If we had enough critics in this society and in publishing especially, the first question in a Gore Vidal interview in the last decades would always have been, "What do you think you are doing?" followed by, "And whom are you doing that for?"

Of course, if we had enough such critics this blog would not be needed.

--

Update (8/7/12)

The general run of obits have been insincere and comically inept but check out these two:

Andrew Ferguson - AF is a favorite essayist of mine but Vidal was better at essays. On the other hand, AF did better Lincoln stuff.

Taki - Taki has a message for conservatives: don't go right-wing on Vidal!! Think of Taki as someone constantly striving to be as offensive as Vidal was (in his own way).

Vidal belonged to a time when our world could take insult and offense in stride and even laugh at its own politics. Those were the days, let me tell you.

(Have I been kicked off the Internet yet?)

8/02/2012

John Keegan, aggregator

I never understood John Keegan's audience or appeal. Like McPherson, he wrote a book that was endlessly assigned as college reading (Face of Battle) which gave him high name recognition in the general population. In my youth, under arms, I found Face obnoxious, banal, and pretentious.

In uniform, in these times of auld, I encountered military fans of Keegan. They struck me as naive, non-history readers who had been swept up in a sort of literary appreciation which they confused with "history."

Keegan began his career as an aspiring historian of literary bent and he finished his life as a blogger, I think. The later favorable reviews focused on his analysis, the bon mots, the pungent opinions, and not on the research, accuracy, depth, or details. His virtues, as celebrated, were blogging virtues, not historian's virtues.

In this country, Gallagher and McPherson pounced on Keegan's Civil War errors with a savagery they displayed towards no other historical writers. Gallagher is simply derivative of McPherson who is simply derivative of the Centennial generation of pop historians. Let us therefore focus on McPherson.

Before falling into the outright plagiarism of his recent titles (as documented in this blog), McPherson made it his calling to devise what he thought to be the best, most cogent syntheses of other people's insights. Keegan's offense must have been that he tried to take Civil War meta-analysis to a higher level of synthesis than either McPherson or Gallagher were capable. This was Tower of Babel stuff and it was a higher level than Keegan could sustain and thus well worth some public mockery. In that sense, the harsh beatings McPherson and Gallagher administered to Sir John served a good end.

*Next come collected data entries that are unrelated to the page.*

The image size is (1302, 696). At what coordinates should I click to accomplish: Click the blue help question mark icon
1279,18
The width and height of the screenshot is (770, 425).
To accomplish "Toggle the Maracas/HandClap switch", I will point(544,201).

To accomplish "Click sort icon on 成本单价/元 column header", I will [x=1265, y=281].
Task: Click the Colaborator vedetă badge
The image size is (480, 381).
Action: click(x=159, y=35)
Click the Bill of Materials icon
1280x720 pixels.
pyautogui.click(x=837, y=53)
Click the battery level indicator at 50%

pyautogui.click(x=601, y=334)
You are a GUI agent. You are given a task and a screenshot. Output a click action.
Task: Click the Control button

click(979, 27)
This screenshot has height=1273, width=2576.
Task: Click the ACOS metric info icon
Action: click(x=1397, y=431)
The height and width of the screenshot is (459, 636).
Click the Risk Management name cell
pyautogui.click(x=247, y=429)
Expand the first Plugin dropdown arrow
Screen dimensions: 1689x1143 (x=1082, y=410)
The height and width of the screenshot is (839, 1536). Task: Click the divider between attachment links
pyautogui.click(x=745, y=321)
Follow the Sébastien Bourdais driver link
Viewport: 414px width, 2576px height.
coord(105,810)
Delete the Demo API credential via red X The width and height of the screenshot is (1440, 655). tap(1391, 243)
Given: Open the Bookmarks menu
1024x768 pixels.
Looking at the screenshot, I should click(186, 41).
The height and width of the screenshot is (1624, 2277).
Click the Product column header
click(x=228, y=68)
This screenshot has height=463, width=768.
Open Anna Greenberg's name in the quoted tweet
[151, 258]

But what they failed to realize was that Keegan's spinning-out-of-control syntheses were mirror images of their own ziggurats, distinguished only by Keegan's extravagant tone and higher tolerance for risk. Keegan also has much more cachet in and out of academic circles than McPherson or Gallagher, who are relatively unknown by comparison. Perhaps this irked.

In sum, Keegan represented the worst, most flamboyant excesses of the wrong kind of history. McPherson and Gallagher are core members of the noxious Keegan school, whether they like it or not. Our job is, as deep readers and appreciators of the best history, to bury their writings with Keegan's remains.

Thanks to the friend who sent these links:

http://www.telegraph.co.uk/news/obituaries/culture-obituaries/books-obituaries/9447744/Sir-John-Keegan.html

http://www.washingtonpost.com/wp-dyn/content/article/2010/01/08/AR2010010801305.html

http://www.nytimes.com/2009/11/01/books/review/McPherson-t.html?pagewanted=all

8/01/2012

Civil War book blurbs we'd like to see

Fits better with Mad magazine, but here goes:

"There are a lot of books out there and this is one of them."

"I never realized how much I knew until I read this book."

"This is an author with some spine."

"Just when you think you've heard it all, here's a book to confirm that."

"The errors are minor, the interpretations unsteady, but the storytelling is magnificent."

"Never have I awaited the end of a story with more anticipation."

(Inspired by Peter Cook introducing the Stranglers on national TV.)